Read the actual directive, and drill down. Basically, it's up to each nation to decide the categorization. And if you dive further down into that, the reporting requirements may or may not give you any but the most general geographical information, and very little to assess what the potential hazard might be. One example I looked at, for instance stated that certain chemicals were present onsite, but for a microchip manufacturer that could be a single bottle on the shelf - on the other hand, any bulk chemical processing facility might have tens of railroad tanker cars lined up. As far as I could tell, there may not actually be any on site, they are simply 'registered' to store it for use.
Another factor is that businesses startup and shutdown, so like all bureaucratic procedural information, what is the plan for continuous maintenance?
I see an interest to tag these sites as there are many of them and the information of public interest.

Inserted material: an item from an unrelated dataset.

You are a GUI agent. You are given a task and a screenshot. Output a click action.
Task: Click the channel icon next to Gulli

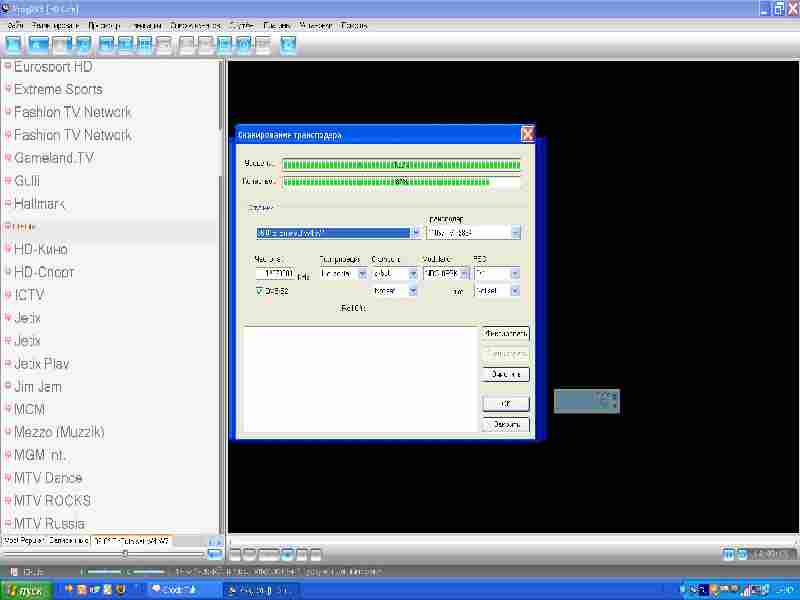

Other nefarious parties are also interested. So. the addresses in some cases are only the administrative 'home office', not the exact locations, which are to be given to the local law enforcement, fire, and other emergency responders - which makes sense because otherwise it would provide a ready target list for thieves and terrorists ( there is an entire federal agency division dedicated to this in the U.S. https://www.dhs.gov/cisa/chemical-security ).
> Any suggestion what tagging scheme to use ?
Use the tagging ( categorization ) scheme the regulatory agency themselves uses to classify these sites.